Dios me ayuda; por eso no quedo confundido, por eso endurecí mi rostro como pedernal, y sé que no seré avergonzado. (Is 50,7)
וַאדֹנָ֤י יְהוִה֙ יַֽעֲזָר־לִ֔י עַל־כֵּ֖ן לֹ֣א נִכְלָ֑מְתִּי עַל־כֵּ֞ן שַׂ֤מְתִּי פָנַי֙ כַּֽחַלָּמִ֔ישׁ וָאֵדַ֖ע כִּי־לֹ֥א אֵבֹֽושׁ׃
καὶ κύριος βοηθός μου ἐγενήθη, διὰ τοῦτο οὐκ ἐνετράπην, ἀλλὰ ἔθηκα τὸ πρόσωπόν μου ὡς στερεὰν πέτραν καὶ ἔγνων ὅτι οὐ μὴ αἰσχυνθῶ.
Dominus Deus auxiliator meus ideo non sum confusus ideo posui faciem meam ut petram durissimam et scio quoniam non confundar.
Insulto (כָּלַם kālam) — en su forma verbal, esta raíz aparece en la conjugación nifal y significa: ser insultado, deshonrado, avergonzado, ridiculizado. Llama la atención que la mayoría de las veces aparece en los escritos de los profetas y en los Salmos.
La primera lectura de la liturgia de hoy procede del profeta Isaías (50,4–7) y contiene el tercer Cántico del Siervo sufriente de YHWH. Habla de un profeta dispuesto a aceptar el sufrimiento y los insultos que este conlleva, pero que espera con gran confianza la ayuda de Dios, creyendo que no será avergonzado (כָּלַם kālam). En este contexto, la palabra expresa la certeza de que no será destruido. Los insultos suelen dirigirse con la intención de hacer sufrir y destruir al acusado. La confianza del Siervo sufriente en Dios le da la certeza de que no será humillado.
De manera similar, en el relato de la Pasión de Jesús (Lc 22–23) de hoy, además del sufrimiento físico de Jesús, el evangelista describe también la burla por parte de los soldados, los líderes e incluso uno de los dos malhechores crucificados con Él. Solo el segundo delincuente pide protección a Jesús, se confía a Él y entra en una relación que mejor se expresa con la palabra paraíso: «Hoy», es decir, «ahora», estarás conmigo en el paraíso. Así se convierte en discípulo de Jesús, quien muere en paz, orando con infinita confianza: «Padre, en tus manos encomiendo mi espíritu» (Lc 23,46).
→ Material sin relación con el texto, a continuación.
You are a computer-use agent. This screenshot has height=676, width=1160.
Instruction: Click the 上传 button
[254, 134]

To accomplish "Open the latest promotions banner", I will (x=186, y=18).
La palabra hebrea כָּלַם [kālam] significa ser insultado / ser deshonrado / avergonzarse / ser humillado. En el contexto bíblico, se refiere a la vergüenza de una persona o un pueblo debido a sus acciones o derrotas, y también a la vergüenza como resultado del juicio del Señor. El equivalente griego de esta palabra es καταισχύνω [kataischynō].